• Work to complete:
Exactly the lines below, starting with the one containing "This screenshot has width=279, height=325." and going on through the one containing "Task: Go to next hero banner slide", must be reproduced, both ends included, and no pictures with them.
[[ Material to process open ]]
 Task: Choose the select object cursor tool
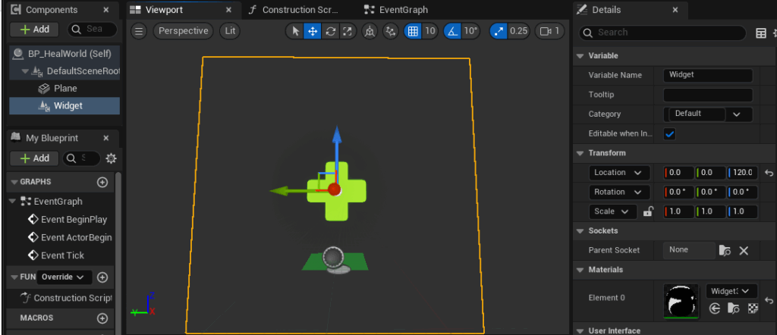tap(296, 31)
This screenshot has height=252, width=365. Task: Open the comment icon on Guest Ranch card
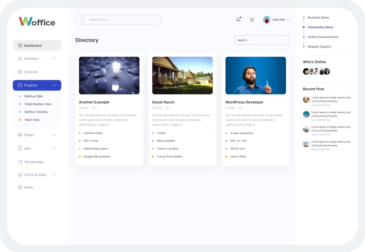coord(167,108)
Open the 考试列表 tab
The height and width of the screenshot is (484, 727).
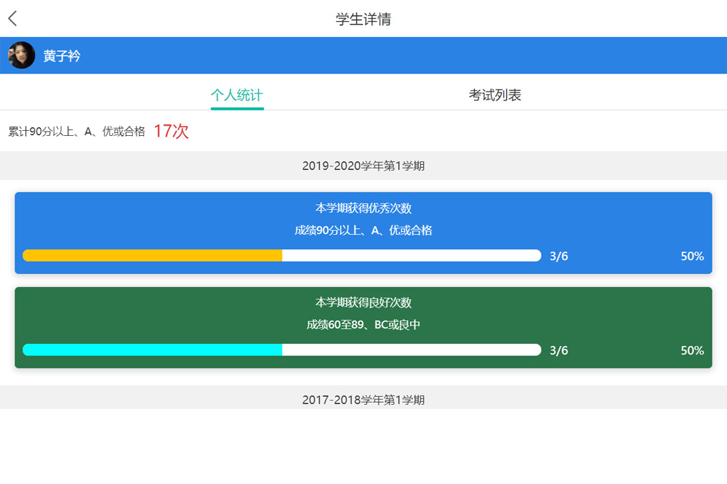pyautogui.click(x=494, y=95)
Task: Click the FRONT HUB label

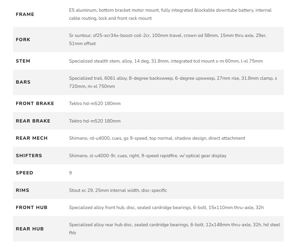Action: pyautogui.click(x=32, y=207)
[[ Material to process closed ]]
[[ Material to process open ]]
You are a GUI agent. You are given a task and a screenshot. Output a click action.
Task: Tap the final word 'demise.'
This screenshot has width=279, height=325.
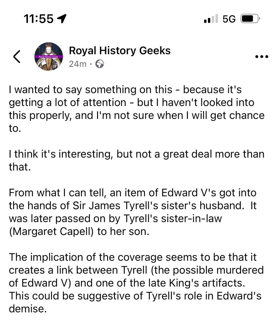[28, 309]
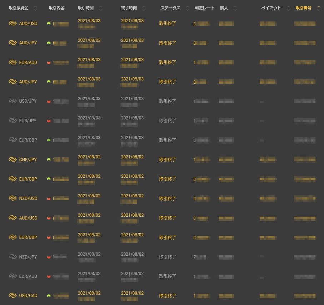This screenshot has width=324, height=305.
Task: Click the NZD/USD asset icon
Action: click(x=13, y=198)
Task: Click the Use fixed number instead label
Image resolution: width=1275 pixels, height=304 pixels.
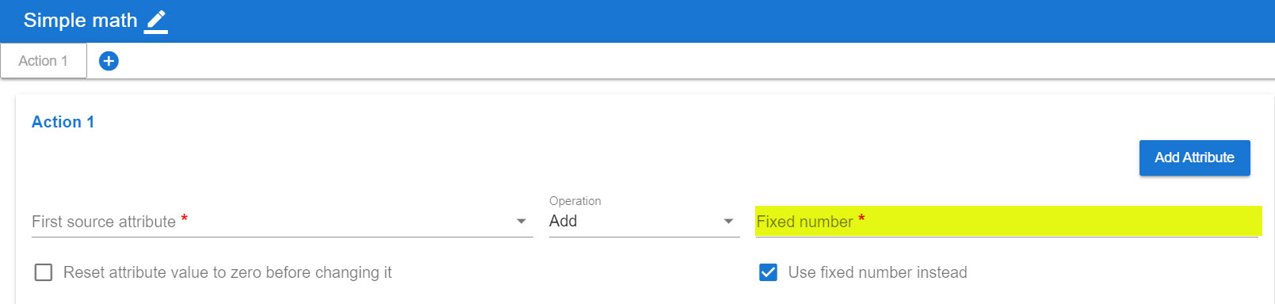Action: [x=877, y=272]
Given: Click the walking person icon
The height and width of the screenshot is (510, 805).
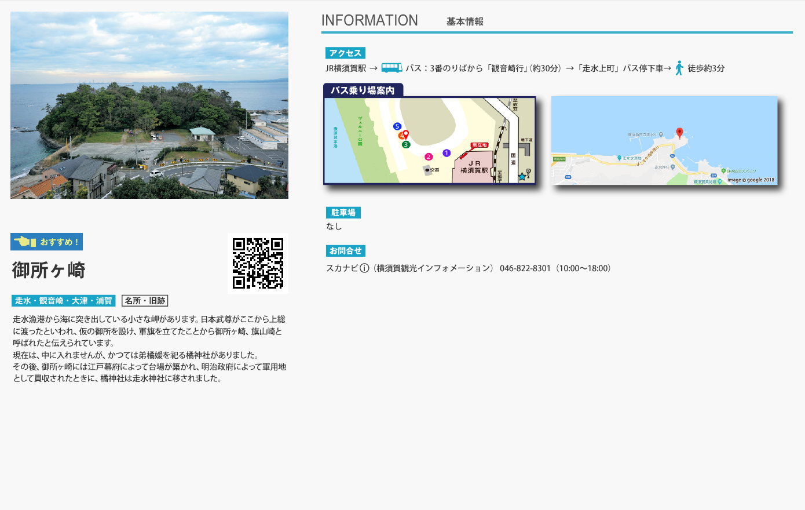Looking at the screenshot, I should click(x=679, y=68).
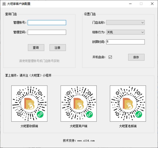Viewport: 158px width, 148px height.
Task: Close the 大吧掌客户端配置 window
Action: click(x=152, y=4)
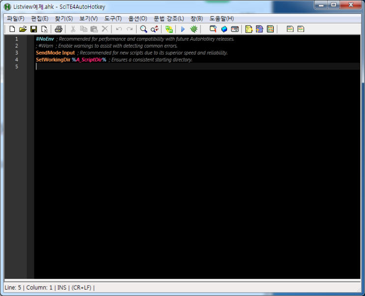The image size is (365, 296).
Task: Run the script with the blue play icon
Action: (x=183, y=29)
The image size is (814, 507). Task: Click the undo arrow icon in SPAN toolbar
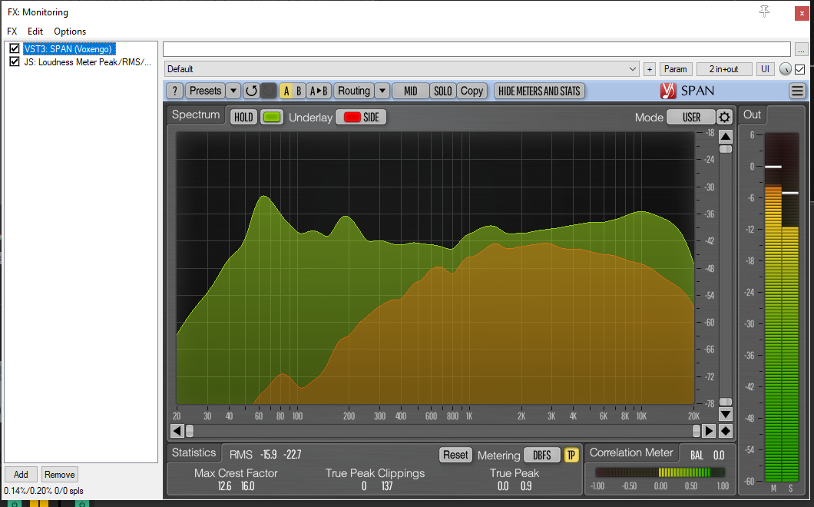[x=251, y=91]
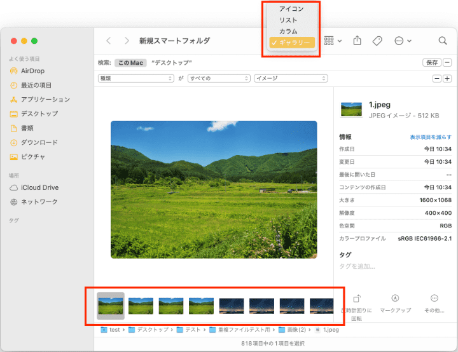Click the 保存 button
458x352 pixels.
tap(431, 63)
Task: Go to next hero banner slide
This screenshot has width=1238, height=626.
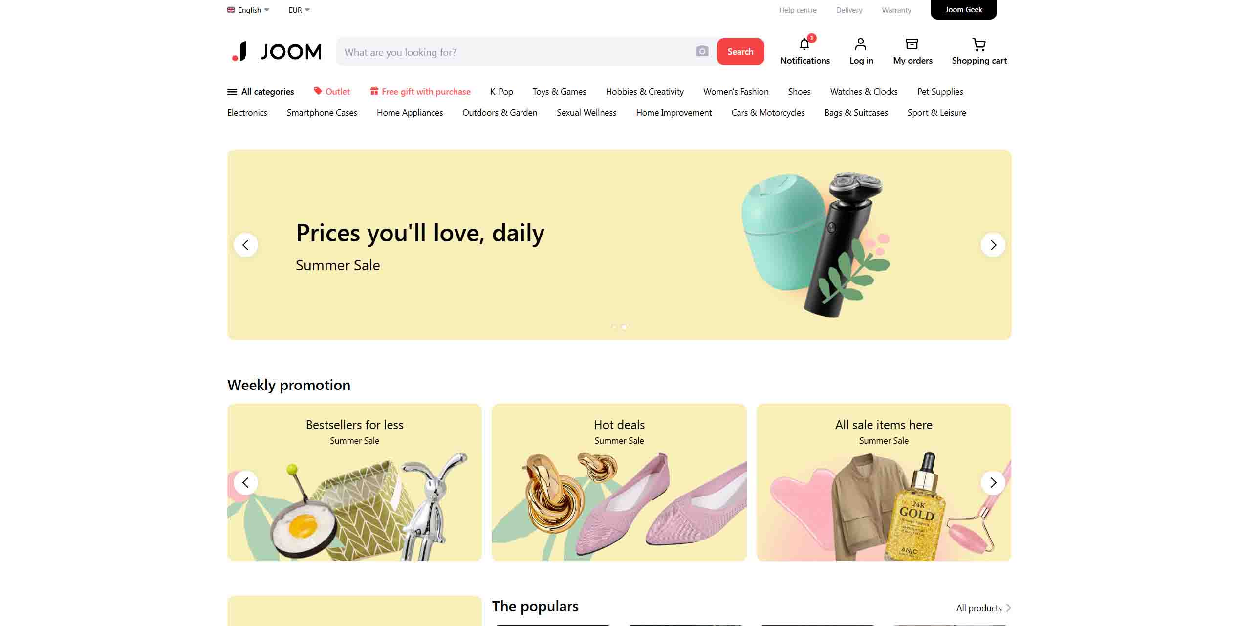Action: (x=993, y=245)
[[ Material to process closed ]]
[[ Material to process open ]]
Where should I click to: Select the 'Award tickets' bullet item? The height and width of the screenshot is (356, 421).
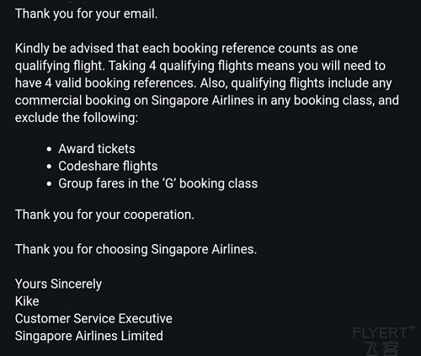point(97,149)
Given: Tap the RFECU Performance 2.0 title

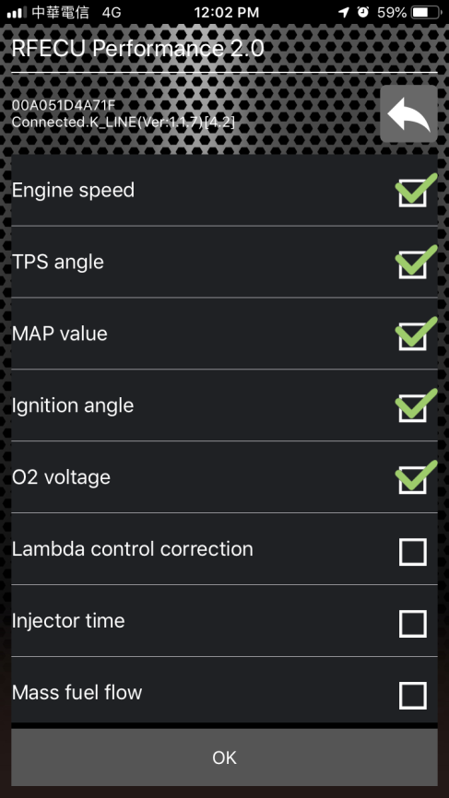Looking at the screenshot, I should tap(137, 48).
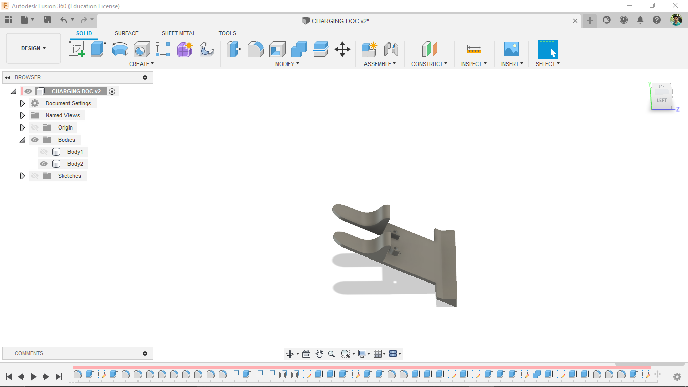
[[ Material to process closed ]]
• Answer space:
This screenshot has width=279, height=325.
[28, 309]
This screenshot has width=324, height=305.
Task: Click the NZD/USD asset icon
Action: click(x=13, y=198)
Task: Click the Use fixed number instead label
Image resolution: width=1275 pixels, height=304 pixels.
Action: [x=877, y=272]
Given: Click the walking person icon
The height and width of the screenshot is (510, 805).
Looking at the screenshot, I should click(x=679, y=68).
Viewport: 158px width, 148px height.
Task: Close the 大吧掌客户端配置 window
Action: click(x=152, y=4)
The image size is (365, 296).
Task: Run the script with the blue play icon
Action: (x=183, y=29)
The image size is (814, 507). Task: Click the undo arrow icon in SPAN toolbar
[x=251, y=91]
Click the 保存 button
458x352 pixels.
tap(431, 63)
Task: Go to next hero banner slide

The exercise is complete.